CAUSES
- Incorrect or insufficient access cavity preparation
- Incorrect assessment of root canal direction and curvature
- Incorrect length determination of the root canal
- Re-treatment ,Occasionally, after removal of pre-existing filling materials or fractured instruments from the root canal, dentists may encounter ledges that had already been formed by previous attempts to negotiate the canal.
- An attempt to negotiate a calcified or a very narrow root canal .
- During post-space preparation after the completion of root canal treatment.
- Use of non-precurved stainless-steel instruments in curved root canals
- An attempt to retrieve or by-pass a fractured instrument or a foreign object (pin, post, etc.) from the root canal .
MANAGEMENT
Copious irrigation with sodium hypochiorite and frequently replenished chelating agents is required throughout the procedure.

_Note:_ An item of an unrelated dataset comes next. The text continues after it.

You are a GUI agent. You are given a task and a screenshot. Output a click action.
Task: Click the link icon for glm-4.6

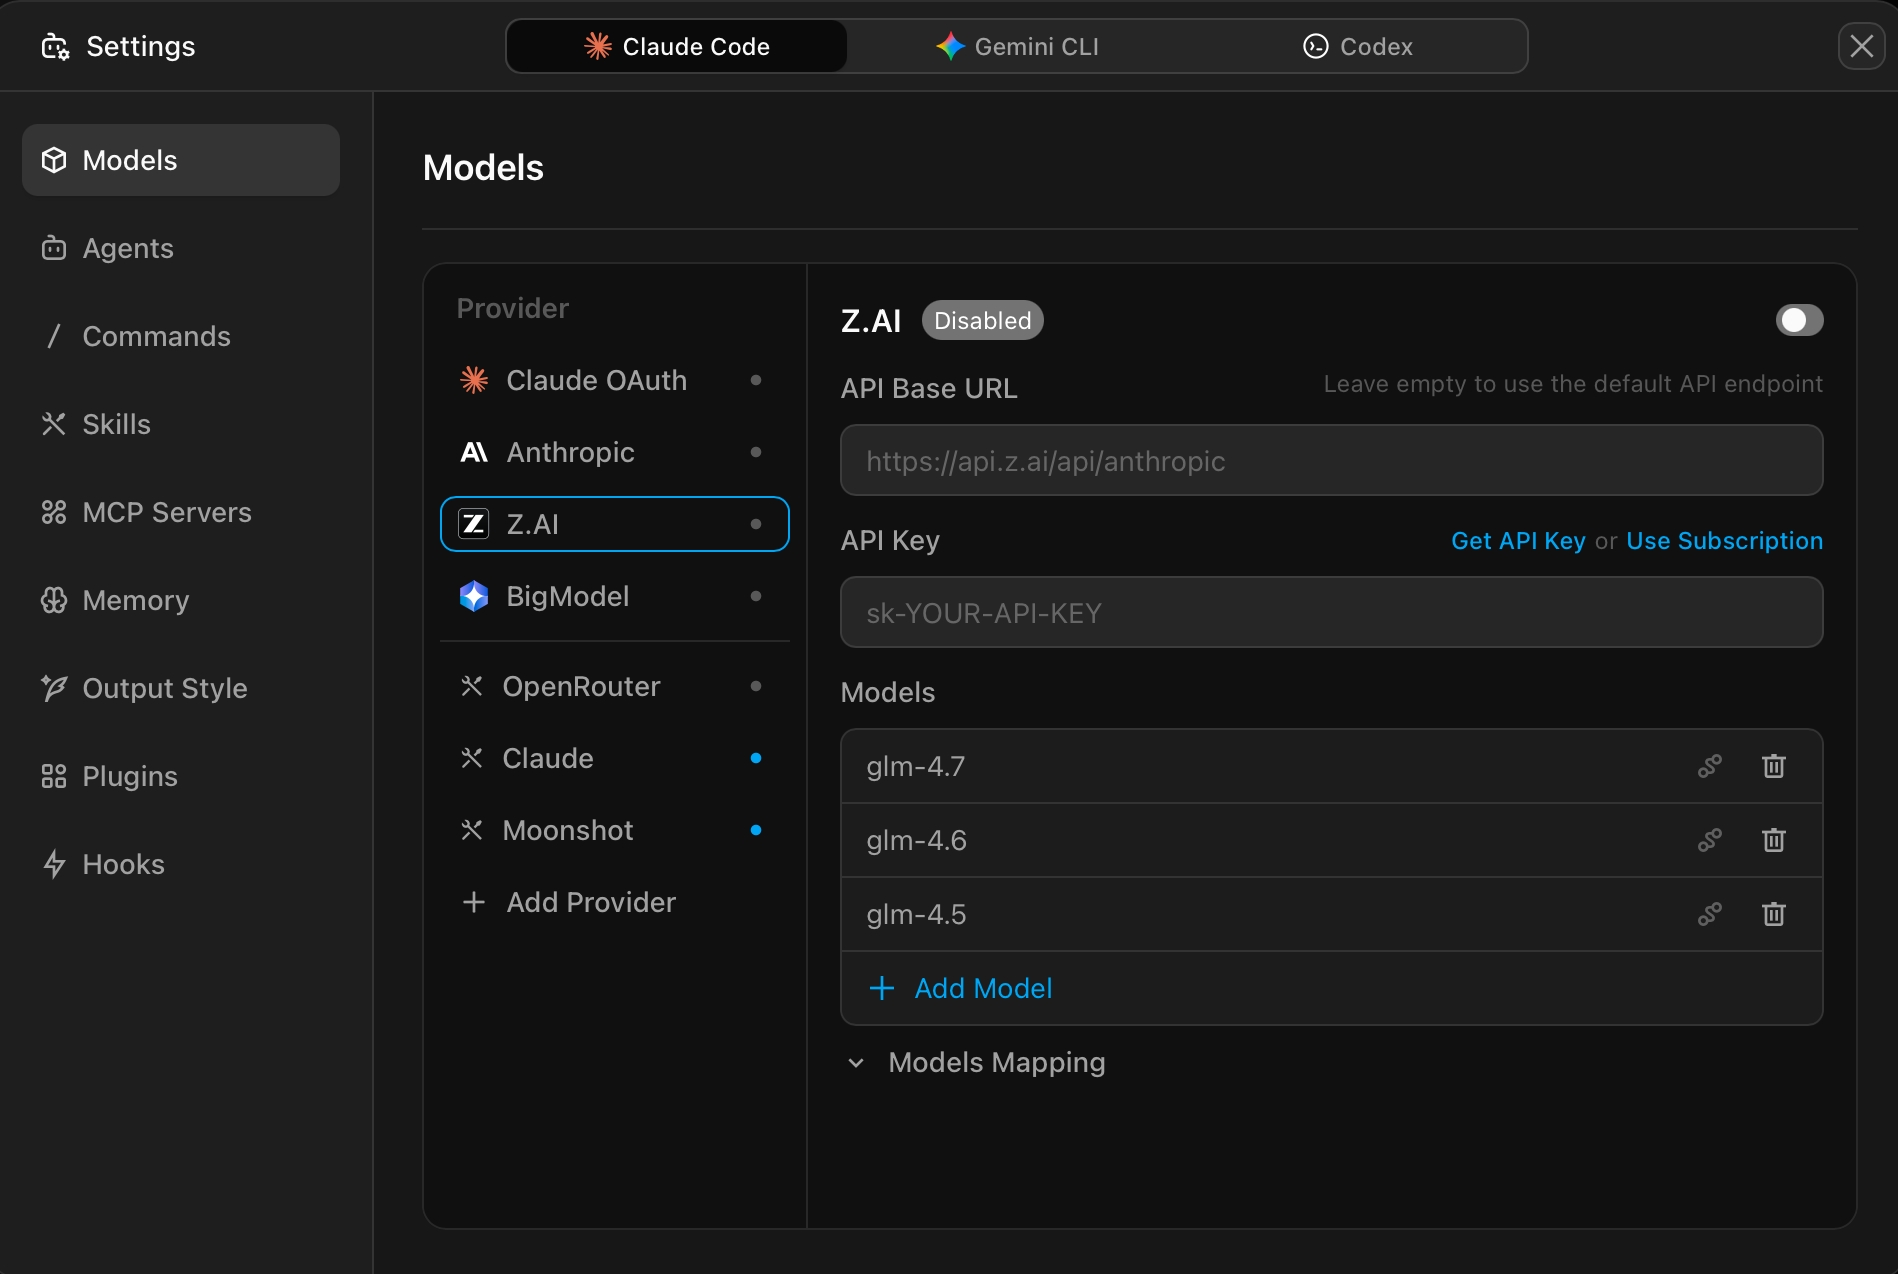pyautogui.click(x=1709, y=840)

Pre-enlargement of the canal coronal to the ledge is obtained by removing any curvature or obstructions.
The ledge is first probed with a precurved K-ffle ISO size 08 or 10. Hand instruments provide a better tactile sensation and are thus preferred to rotary instruments. In order to by-pass the ledge and gain access to the apex, the shortest instrument that can reach the level of the ledge should be used in a ‘watch-winding’ and gentle ‘picking’ motion of a short amplitude to look for a catch. Shorter instruments provide more stiffness and allow the clinician’s fingers to be positioned closer to the tip, resulting in a greater tactile sensation and control over the instrument. Directional tear-shaped rubber stops can be used on the file in order to orient its curvature.
The use of endodontic pathfinders and C-files that have originally been introduced for the initial instrumentation of the root canal can be very helpful when attempting to by-pass a ledge.